__PAGE EXCERPT__
Thursday, May 8, 2008


I can't help it. I actually laughed out loud when I saw this cover. Five dads - including BARACK OBAMA??? Doesn't she mean BARAK THE CARTOON CHARACTER?? And doesn't she really mean seven? How could she forget the ones she resembles the most: David Bowie & Ed Grimley?

I don't care how hip she's supposed to be nowadays, what with her impromptu gigs with, who is it, Portishead or Spiritualized (it's one of those heads-up-their-own-arsehole bands, I just forget which one), or her newly released album (!!???!!) of Tom Waits covers - yeah I bet THOSE songs rule!

I never thought too badly of her - but now I think she's a rip-roaring asshole!
Which one of her dads is gonna beat me up?

Monday, May 5, 2008

Are You Ready To Testify?

Over at the Drowned In Sound website (check it if you like - it's average, really) there's a list of issues available for comment. I like that sort of thing, if only to see peoples' responses so I can raise my blood pressure. One of the topics is "what album defined your mid-teen years?". Hoo-boy, that's a good one. My answer is always the same:

"Kick Out The Jams" by MC5.

__PARTS OF THE EXERCISE__
a. In the blog excerpt, which album does the writer always give as the one that defined their mid-teen years?
b. Update the blog excerpt by rewriting the stretch from "Thursday, May 8, 2008" through "Ready To Testify?" with "Leonard Cohen" in place of "Tom Waits".

__DATA PROVIDED__
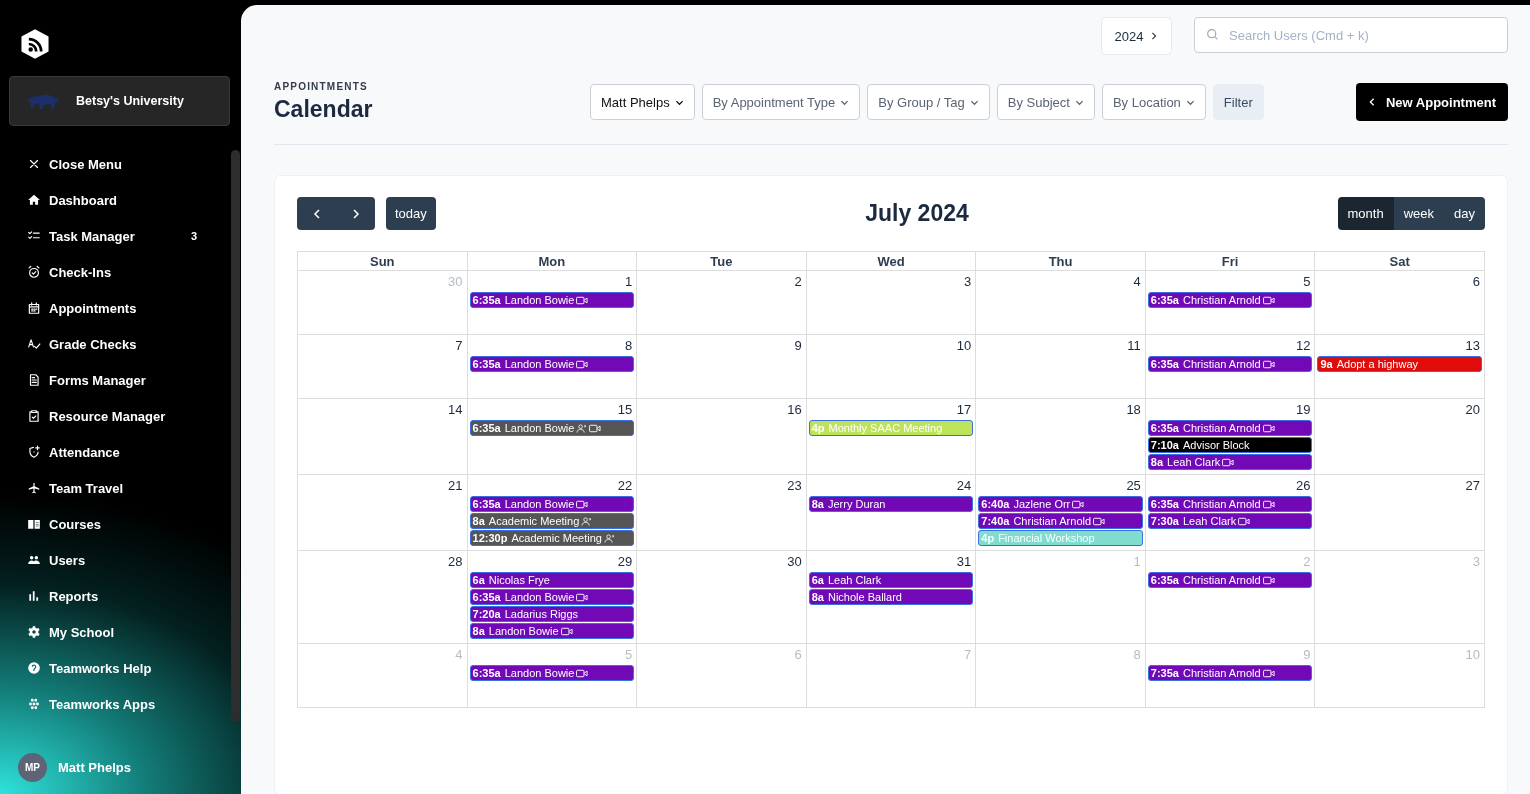 The image size is (1530, 794). Describe the element at coordinates (1474, 346) in the screenshot. I see `day-number: 13` at that location.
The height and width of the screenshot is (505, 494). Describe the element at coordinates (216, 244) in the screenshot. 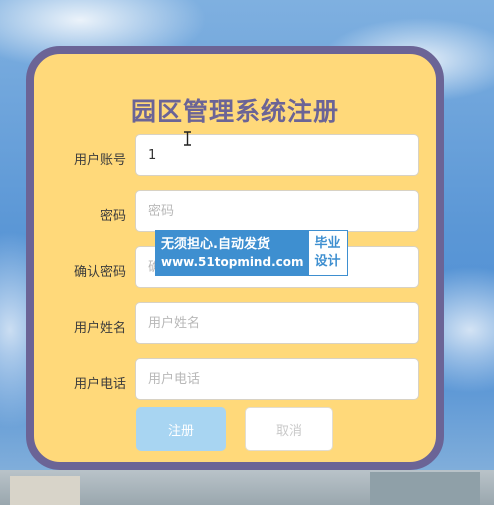

I see `watermark-slogan: 无须担心.自动发货` at that location.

__TASK-BY-TASK OUTPUTS__
a. "Kick Out The Jams" by MC5.

b.
Thursday, May 8, 2008


I can't help it. I actually laughed out loud when I saw this cover. Five dads - including BARACK OBAMA??? Doesn't she mean BARAK THE CARTOON CHARACTER?? And doesn't she really mean seven? How could she forget the ones she resembles the most: David Bowie & Ed Grimley?

I don't care how hip she's supposed to be nowadays, what with her impromptu gigs with, who is it, Portishead or Spiritualized (it's one of those heads-up-their-own-arsehole bands, I just forget which one), or her newly released album (!!???!!) of Leonard Cohen covers - yeah I bet THOSE songs rule!

I never thought too badly of her - but now I think she's a rip-roaring asshole!
Which one of her dads is gonna beat me up?

Monday, May 5, 2008

Are You Ready To Testify?